═══ Data in this exercise

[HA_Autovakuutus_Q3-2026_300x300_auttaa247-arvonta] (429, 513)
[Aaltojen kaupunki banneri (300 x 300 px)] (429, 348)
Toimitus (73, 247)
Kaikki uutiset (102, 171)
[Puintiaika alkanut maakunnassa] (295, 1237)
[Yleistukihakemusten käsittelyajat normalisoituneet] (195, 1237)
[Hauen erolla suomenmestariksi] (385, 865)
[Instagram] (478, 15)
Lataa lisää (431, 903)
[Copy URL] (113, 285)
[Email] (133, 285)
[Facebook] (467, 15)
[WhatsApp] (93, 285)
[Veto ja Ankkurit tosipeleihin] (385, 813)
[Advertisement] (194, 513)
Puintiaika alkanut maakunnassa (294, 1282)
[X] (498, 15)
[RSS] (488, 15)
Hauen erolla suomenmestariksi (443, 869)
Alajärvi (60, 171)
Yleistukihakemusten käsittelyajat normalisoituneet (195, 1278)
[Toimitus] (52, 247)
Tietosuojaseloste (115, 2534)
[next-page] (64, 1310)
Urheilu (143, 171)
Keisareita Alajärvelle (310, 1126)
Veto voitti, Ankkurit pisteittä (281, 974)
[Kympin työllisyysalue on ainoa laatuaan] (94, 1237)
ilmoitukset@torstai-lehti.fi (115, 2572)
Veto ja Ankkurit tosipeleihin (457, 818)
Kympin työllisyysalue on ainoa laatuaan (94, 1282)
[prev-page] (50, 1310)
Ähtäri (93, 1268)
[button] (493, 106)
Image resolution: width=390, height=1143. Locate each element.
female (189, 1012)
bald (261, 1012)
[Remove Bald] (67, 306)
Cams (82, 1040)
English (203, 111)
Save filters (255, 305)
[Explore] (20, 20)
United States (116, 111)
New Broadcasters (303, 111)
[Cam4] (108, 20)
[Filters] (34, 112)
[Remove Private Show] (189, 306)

══════
═══ Data in this exercise

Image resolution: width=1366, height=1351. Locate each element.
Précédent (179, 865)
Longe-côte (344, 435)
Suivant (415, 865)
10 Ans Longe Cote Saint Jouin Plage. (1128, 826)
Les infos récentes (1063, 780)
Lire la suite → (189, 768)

══════

▶ **Work task**
Set down, exactly as they stand above, the lines starting with the line with "10 Ans Longe" and going on through the line with "Lire la suite → (189, 768)", and no others.

▶ **Result below**
10 Ans Longe Cote Saint Jouin Plage. (1128, 826)
Les infos récentes (1063, 780)
Lire la suite → (189, 768)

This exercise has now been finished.